== Exercise goal ==
Would you print each of the entries below precisely as given?
------ Data section ------
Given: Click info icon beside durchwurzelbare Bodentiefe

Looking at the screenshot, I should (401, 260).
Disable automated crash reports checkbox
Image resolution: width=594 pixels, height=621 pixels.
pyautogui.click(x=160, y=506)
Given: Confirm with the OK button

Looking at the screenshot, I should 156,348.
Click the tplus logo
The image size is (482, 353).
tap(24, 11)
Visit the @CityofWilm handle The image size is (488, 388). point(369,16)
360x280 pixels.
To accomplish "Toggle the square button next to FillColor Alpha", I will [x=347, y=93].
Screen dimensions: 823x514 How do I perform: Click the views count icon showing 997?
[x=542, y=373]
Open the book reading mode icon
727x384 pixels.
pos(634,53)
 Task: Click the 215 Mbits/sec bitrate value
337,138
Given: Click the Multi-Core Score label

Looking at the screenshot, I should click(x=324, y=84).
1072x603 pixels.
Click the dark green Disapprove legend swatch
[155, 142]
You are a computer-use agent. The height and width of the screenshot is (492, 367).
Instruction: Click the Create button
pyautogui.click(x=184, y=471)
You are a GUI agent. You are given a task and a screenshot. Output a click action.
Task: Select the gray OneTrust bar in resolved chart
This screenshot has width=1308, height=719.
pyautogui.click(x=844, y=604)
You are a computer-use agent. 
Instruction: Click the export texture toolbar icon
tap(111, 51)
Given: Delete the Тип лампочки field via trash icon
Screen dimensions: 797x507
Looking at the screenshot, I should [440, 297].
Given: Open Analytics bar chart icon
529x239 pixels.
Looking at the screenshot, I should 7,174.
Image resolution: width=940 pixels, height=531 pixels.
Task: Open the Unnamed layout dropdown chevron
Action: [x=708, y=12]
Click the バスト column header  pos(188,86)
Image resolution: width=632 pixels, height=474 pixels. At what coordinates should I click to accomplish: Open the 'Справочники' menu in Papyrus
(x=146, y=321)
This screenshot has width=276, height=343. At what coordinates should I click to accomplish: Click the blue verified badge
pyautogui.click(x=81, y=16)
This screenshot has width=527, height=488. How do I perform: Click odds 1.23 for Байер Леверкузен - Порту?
------
== Task output ==
Given: Click info icon beside durchwurzelbare Bodentiefe

Looking at the screenshot, I should (401, 260).
Disable automated crash reports checkbox
Image resolution: width=594 pixels, height=621 pixels.
pyautogui.click(x=160, y=506)
Given: Confirm with the OK button

Looking at the screenshot, I should 156,348.
Click the tplus logo
The image size is (482, 353).
tap(24, 11)
Visit the @CityofWilm handle The image size is (488, 388). point(369,16)
360x280 pixels.
To accomplish "Toggle the square button next to FillColor Alpha", I will [x=347, y=93].
Screen dimensions: 823x514 How do I perform: Click the views count icon showing 997?
[x=542, y=373]
Open the book reading mode icon
727x384 pixels.
pos(634,53)
 Task: Click the 215 Mbits/sec bitrate value
337,138
Given: Click the Multi-Core Score label

Looking at the screenshot, I should click(x=324, y=84).
1072x603 pixels.
Click the dark green Disapprove legend swatch
[155, 142]
You are a computer-use agent. The height and width of the screenshot is (492, 367).
Instruction: Click the Create button
pyautogui.click(x=184, y=471)
You are a GUI agent. You are given a task and a screenshot. Output a click action.
Task: Select the gray OneTrust bar in resolved chart
This screenshot has width=1308, height=719.
pyautogui.click(x=844, y=604)
You are a computer-use agent. 
Instruction: Click the export texture toolbar icon
tap(111, 51)
Given: Delete the Тип лампочки field via trash icon
Screen dimensions: 797x507
Looking at the screenshot, I should [440, 297].
Given: Open Analytics bar chart icon
529x239 pixels.
Looking at the screenshot, I should 7,174.
Image resolution: width=940 pixels, height=531 pixels.
Task: Open the Unnamed layout dropdown chevron
Action: [x=708, y=12]
Click the バスト column header  pos(188,86)
Image resolution: width=632 pixels, height=474 pixels. At what coordinates should I click to accomplish: Open the 'Справочники' menu in Papyrus
(x=146, y=321)
This screenshot has width=276, height=343. At what coordinates should I click to accomplish: Click the blue verified badge
pyautogui.click(x=81, y=16)
This screenshot has width=527, height=488. How do I perform: Click odds 1.23 for Байер Леверкузен - Порту?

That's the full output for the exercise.